Matt:

I am posting an edited version of this exchange to the group since I think the information may be generally useful.

It's in /usr/src/linux/include/asm/semaphore.h.  Now that you mention it, and now that I look at the components of the kernel semaphore_t structure, 12 long words looks to be a little tight.  You might try increasing that to 20 just to see what happens.

I will do likewise in LiS-2.17.

I don't want the size of the lis_semaphore_t or lis_spin_lock_t structures to depend upon the kernel version.  Doing so would make STREAMS drivers dependent upon the kernel version and would force compilation from source on the target machine.  So I just want to leave room in the LiS structures for a kernel structure to fit in.
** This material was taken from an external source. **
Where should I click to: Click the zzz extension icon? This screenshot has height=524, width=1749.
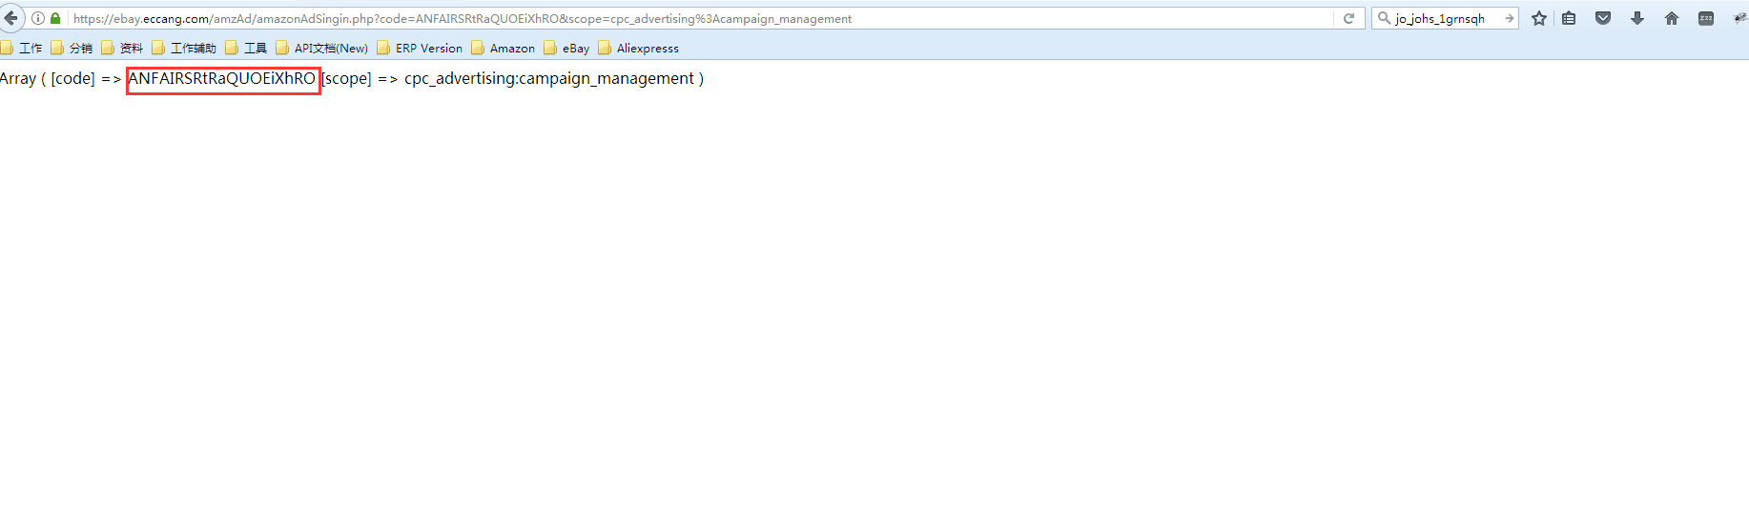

By the way, if you use the lis_sem_alloc() routine it will allocate enough space for the kernel semaphore no matter what array size is in the lis_semaphore_t structure.  This is a way to guarantee that the structure is compatible without your driver having any knowledge of kernel semaphore structures.

-- Dave

At 07:23 PM 2/17/2004, Matthew Gierlach wrote:

Hi Dave:

        Would a change in the semaphore type in RH EL 3.0 produce this
        behavior? I've looked at the definition of lis_semaphore_t in
        LiS. It does not reference the Linux semaphore type, but it does
        reserve 12 long words for non-PPC compilations and 50 long words
        for PPC compilations. These long words are referenced as the semaphore
        in the LiS code.

        Why the difference between PPC and non-PPC?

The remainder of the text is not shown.